Faut-il éviter de voir les choses de manière trop simpliste ?
Question d'origine :
Est-ce-que c'est vrai qu'il ne faut pas voir les choses 'en tout noir ou tout blanc' -la réalité, le monde, la vie, les choses sont très compliquées-et il faut donc éviter de voir les choses de manière simpliste 'en tout noir ou tout blanc'?
Réponse du Guichet
Voir les choses ou toutes noires ou toutes blanches relève de la pensée manichéenne, ou pensée polarisée elle-même découlant de distorsions cognitives. Il serait préférable d'adopter un raisonnement plus rationnel.
Bonjour,
Vous souhaitez savoir s'il est vrai qu'il ne faut pas voir les choses tout en tout noir ou tout blanc, de manière simpliste.

## CONSIGNES
1) Répondez à ces questions d'après l'extrait :
(a) Selon la question d'origine, comment sont la réalité, le monde, la vie et les choses ?
(b) De quel type de pensée relève le fait de voir les choses toutes noires ou toutes blanches ?
(c) Quel raisonnement serait-il préférable d'adopter ?
2) Recopiez l'extrait à l'identique, en commençant à « Réponse du Guichet » et en terminant à « raisonnement plus rationnel. ».
Les lignes fournies n'ont aucun rôle dans ce travail.

## LIGNES FOURNIES
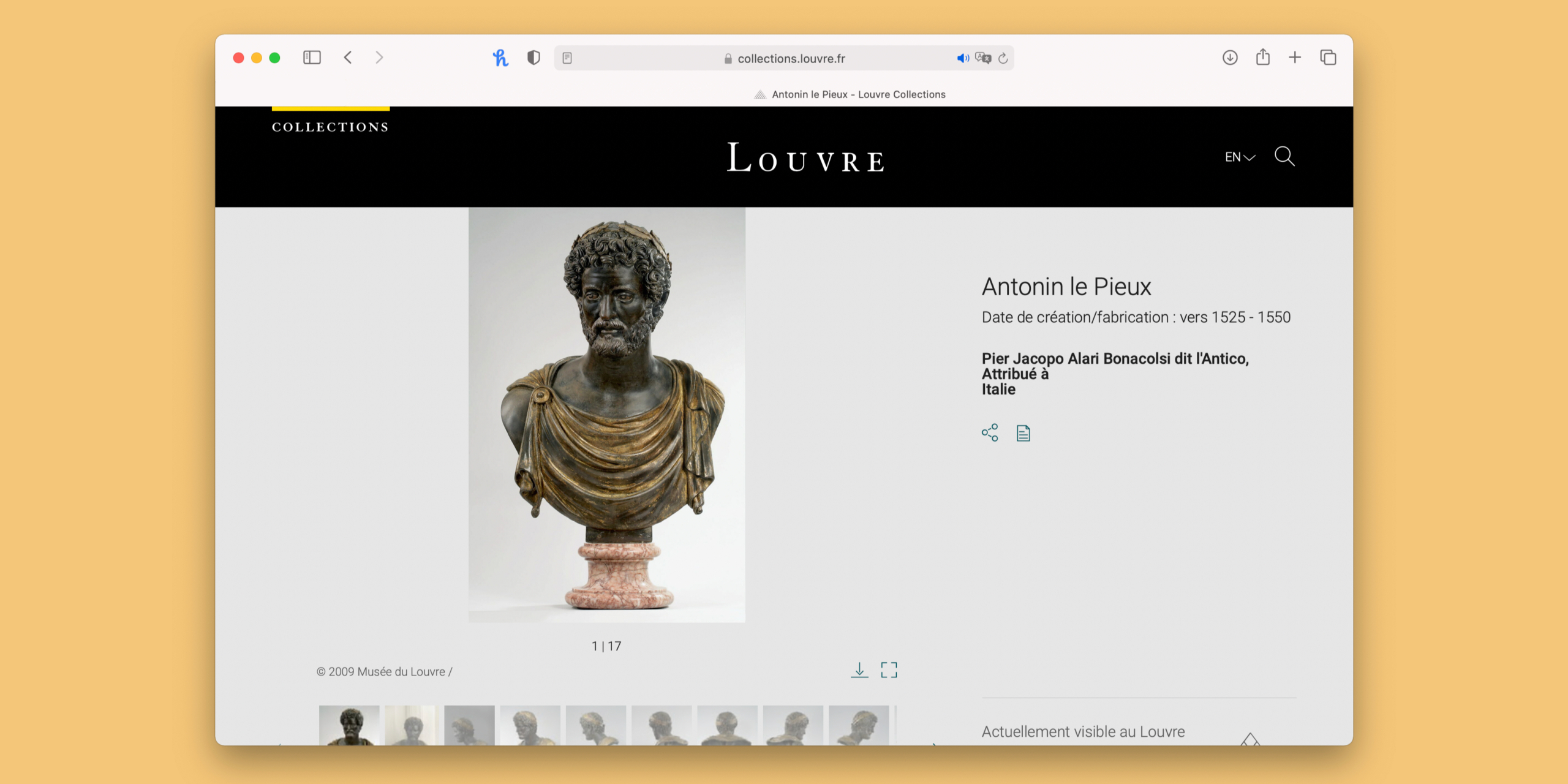Open the document notice icon
The image size is (1568, 784).
coord(1023,433)
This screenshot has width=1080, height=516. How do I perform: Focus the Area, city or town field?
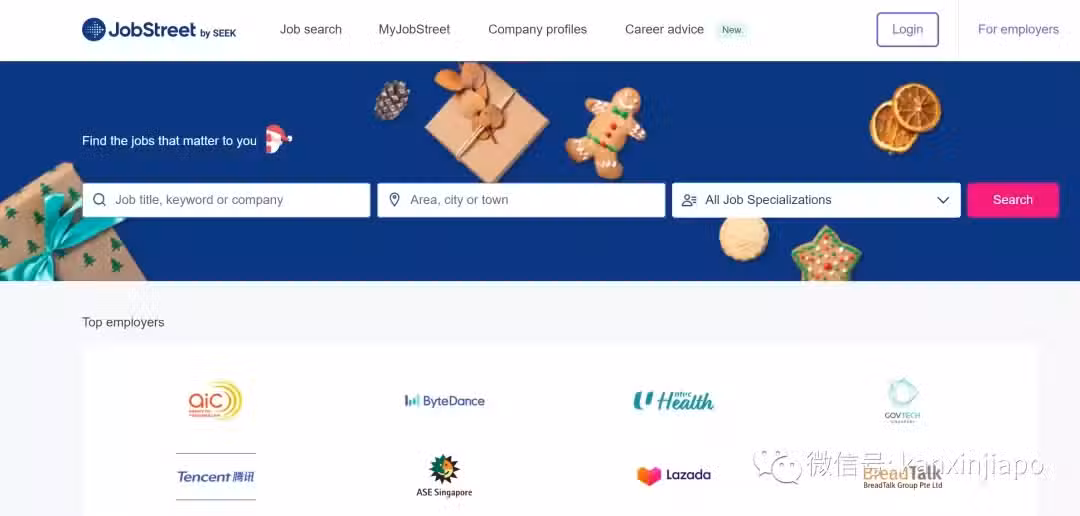pos(521,200)
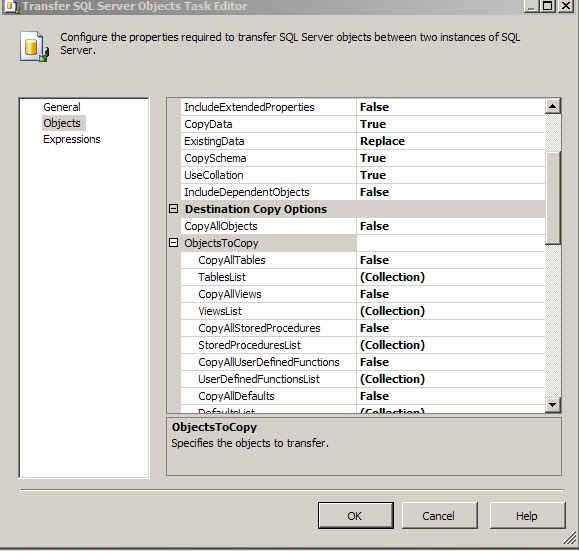Open the Help button
579x551 pixels.
[527, 516]
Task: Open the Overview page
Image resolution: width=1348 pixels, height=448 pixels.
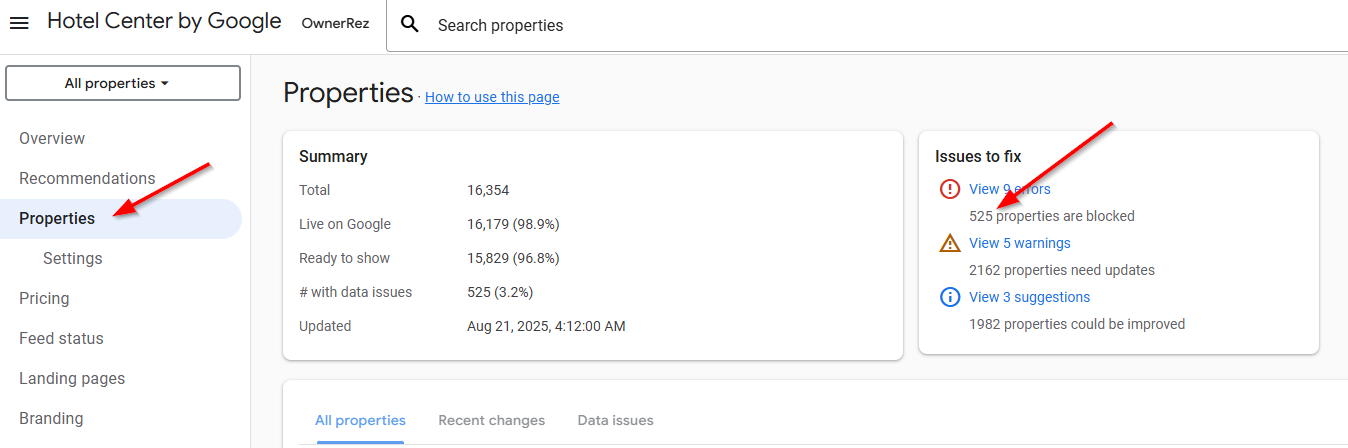Action: tap(52, 138)
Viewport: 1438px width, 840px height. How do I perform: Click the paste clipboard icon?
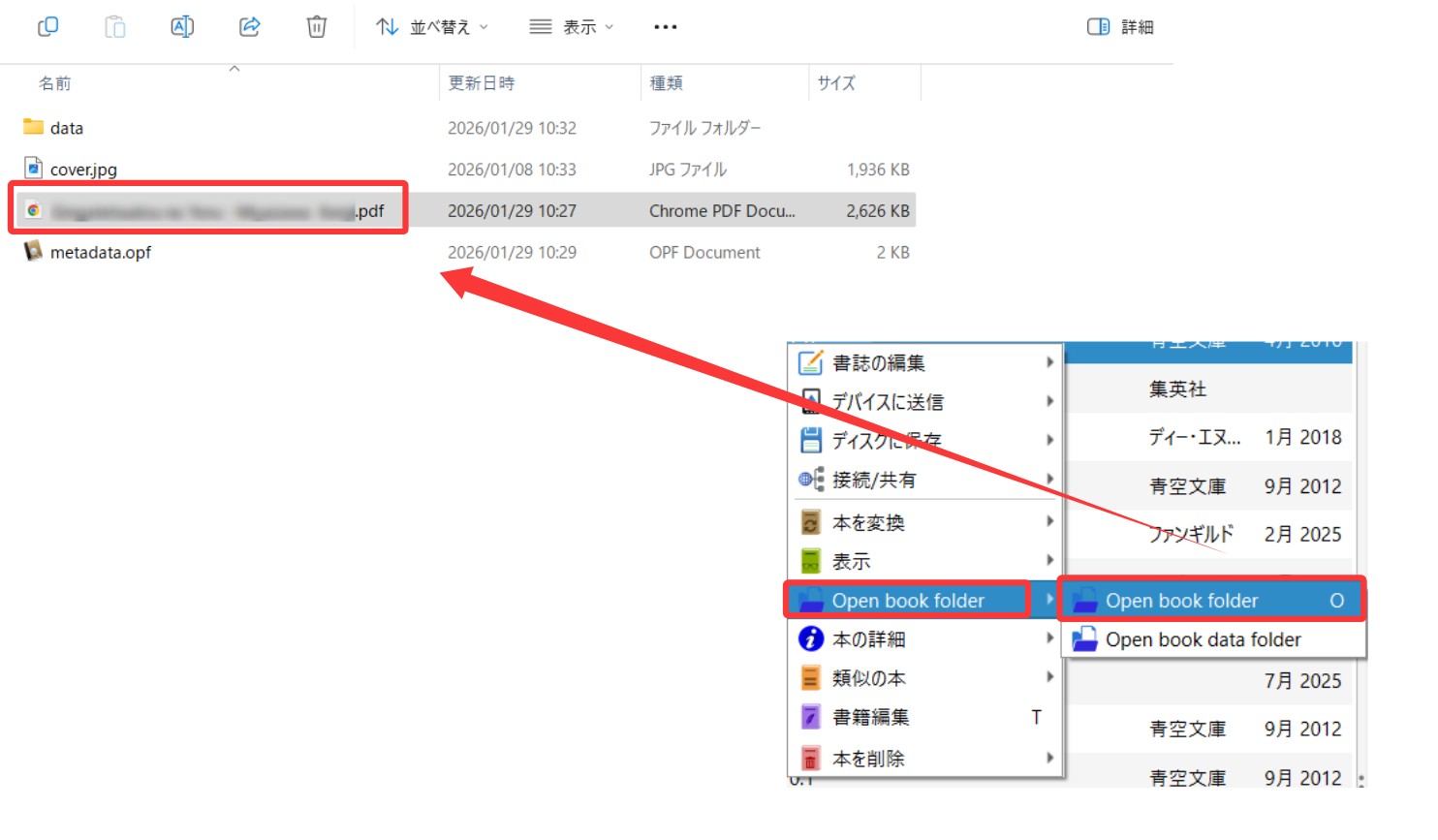115,26
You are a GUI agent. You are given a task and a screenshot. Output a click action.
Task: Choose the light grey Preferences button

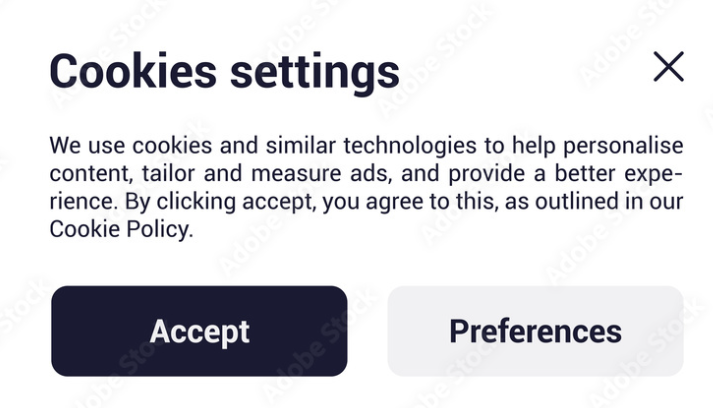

## CORRIGÉ DES EXERCICES
1)
(a) Très compliquées.
(b) De la pensée manichéenne, ou pensée polarisée, qui découle elle-même de distorsions cognitives.
(c) Un raisonnement plus rationnel.

2)
Réponse du Guichet
Voir les choses ou toutes noires ou toutes blanches relève de la pensée manichéenne, ou pensée polarisée elle-même découlant de distorsions cognitives. Il serait préférable d'adopter un raisonnement plus rationnel.